Imagem

Marrocos é já ali.

“-Tu vieste sozinha para Marrocos??”. Foi a frase com que fui recebida, pelo meu guia, em Saïdia.

“- Sim, sozinha. Porquê?”, respondi.

“- Tu és muito corajosa”, respondeu ele, meio atordoado.

Nem sabe quanto. Não me conhecia ou já não teria estranhado a aventura. Apesar de tudo, os meus amigos também ficaram assim um bocadinho desconcertados. Confiantes mas desconcertados. Aposto que lá no fundo pensaram… “pronto, foi desta que ela pirou de vez” mas depois também devem ter lembrado que estão perante alguém que acorda às 4 horas da manhã há mais de 7 anos e que regressa a casa, frequentemente, por volta das 19 horas. Além disso, Marrocos até pode ser uma brincadeira de meninos, se pensarem que ainda me falta o Oriente e toda uma aventura pela Tailândia. E o Egipto. E a Route 66. Bem… posso garantir que ninguém me trocou por camelos, nem sequer tentou, (as mulheres loiras estão sempre em perigo!) e que fiz muitos amigos. E que tive sempre apoio.
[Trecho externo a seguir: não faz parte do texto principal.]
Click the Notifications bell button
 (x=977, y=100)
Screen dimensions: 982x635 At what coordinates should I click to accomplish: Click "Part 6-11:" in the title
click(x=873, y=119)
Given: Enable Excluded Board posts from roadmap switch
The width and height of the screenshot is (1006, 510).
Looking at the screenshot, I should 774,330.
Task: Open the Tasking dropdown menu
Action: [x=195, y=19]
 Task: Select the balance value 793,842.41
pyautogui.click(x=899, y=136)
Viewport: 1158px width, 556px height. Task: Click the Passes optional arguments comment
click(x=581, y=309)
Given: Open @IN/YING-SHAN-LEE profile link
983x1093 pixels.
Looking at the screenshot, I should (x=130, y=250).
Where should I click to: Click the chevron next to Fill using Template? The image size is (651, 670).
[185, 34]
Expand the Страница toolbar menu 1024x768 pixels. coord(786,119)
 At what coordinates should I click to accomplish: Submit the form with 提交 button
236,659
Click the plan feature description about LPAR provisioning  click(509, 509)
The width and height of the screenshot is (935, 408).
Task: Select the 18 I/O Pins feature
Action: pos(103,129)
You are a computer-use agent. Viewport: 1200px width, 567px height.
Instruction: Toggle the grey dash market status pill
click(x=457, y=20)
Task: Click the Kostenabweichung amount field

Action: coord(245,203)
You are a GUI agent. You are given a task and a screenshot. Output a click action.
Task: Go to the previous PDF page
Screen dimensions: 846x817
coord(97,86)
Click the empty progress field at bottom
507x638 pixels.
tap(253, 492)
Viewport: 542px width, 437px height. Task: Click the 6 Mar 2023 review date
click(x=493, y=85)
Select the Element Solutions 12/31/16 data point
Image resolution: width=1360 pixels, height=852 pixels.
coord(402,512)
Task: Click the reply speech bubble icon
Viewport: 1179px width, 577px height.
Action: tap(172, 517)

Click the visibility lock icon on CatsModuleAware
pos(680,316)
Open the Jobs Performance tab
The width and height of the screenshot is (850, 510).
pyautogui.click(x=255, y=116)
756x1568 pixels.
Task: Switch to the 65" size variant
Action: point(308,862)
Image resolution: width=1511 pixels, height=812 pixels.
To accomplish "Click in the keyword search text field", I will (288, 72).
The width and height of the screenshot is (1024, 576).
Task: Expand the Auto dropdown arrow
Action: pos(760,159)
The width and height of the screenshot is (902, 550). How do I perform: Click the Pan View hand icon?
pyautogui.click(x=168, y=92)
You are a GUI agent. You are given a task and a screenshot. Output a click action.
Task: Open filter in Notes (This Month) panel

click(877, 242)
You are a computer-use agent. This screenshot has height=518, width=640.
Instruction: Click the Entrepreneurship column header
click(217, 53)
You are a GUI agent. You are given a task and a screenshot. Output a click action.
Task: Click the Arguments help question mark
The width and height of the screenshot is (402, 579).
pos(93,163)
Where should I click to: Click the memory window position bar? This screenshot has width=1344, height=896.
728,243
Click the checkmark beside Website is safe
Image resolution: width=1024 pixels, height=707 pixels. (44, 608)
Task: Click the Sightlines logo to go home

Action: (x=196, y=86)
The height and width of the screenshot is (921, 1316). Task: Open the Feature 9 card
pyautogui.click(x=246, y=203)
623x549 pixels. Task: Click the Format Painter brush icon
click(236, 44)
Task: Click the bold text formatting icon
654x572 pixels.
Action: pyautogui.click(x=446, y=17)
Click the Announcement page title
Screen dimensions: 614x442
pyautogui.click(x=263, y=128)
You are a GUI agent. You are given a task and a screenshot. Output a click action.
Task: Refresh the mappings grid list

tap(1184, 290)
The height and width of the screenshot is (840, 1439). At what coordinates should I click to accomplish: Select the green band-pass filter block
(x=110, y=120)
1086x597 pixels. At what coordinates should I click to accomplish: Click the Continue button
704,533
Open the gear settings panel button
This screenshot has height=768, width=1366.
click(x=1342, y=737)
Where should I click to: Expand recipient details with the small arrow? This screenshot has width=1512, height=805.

Fez toda, toda a diferença.

Viajar é abrir a mente a culturas diferentes, é aceitar, é querer fazer parte do desconhecido, é estar disponível para conhecer e sentir coisas novas. Não julgar. Marrocos é o sítio para tudo isso.

Os cheiros, as cores, os hábitos, a língua, a comida, o chá, o clima, as medinas, as mesquitas, as pessoas. Tudo fascinante, não absolutamente desconhecido para quem conhece o sul da Península Ibérica mas, ainda assim, diferente.  Adaptava-me muito a esta vida mas sei que também sentiria a falta de uma cultura mais ocidentalizada, mais moderna, mais nossa. Quem conhece nunca esquece e jamais esquecerei Marrocos. Marraquexe é o próximo destino, está prometido.

Mostro-vos algumas fotografias de sítios que visitei. Nos próximos dias conto-vos melhor cada aventura nas peles, na marroquinaria, na comida, nos mercados, nas ruas estreitas de Fez, no regateio com os comerciantes, na loja de produtos naturais. Quilos de conhecimento que só a experiência pode proporcionar.

Vale muito pena. E, depois, pouca coisa é mais reconfortante que um mergulho no Mediterrâneo. Um Mar tão deles, tão nosso, tão calmo e revolto, ao mesmo tempo.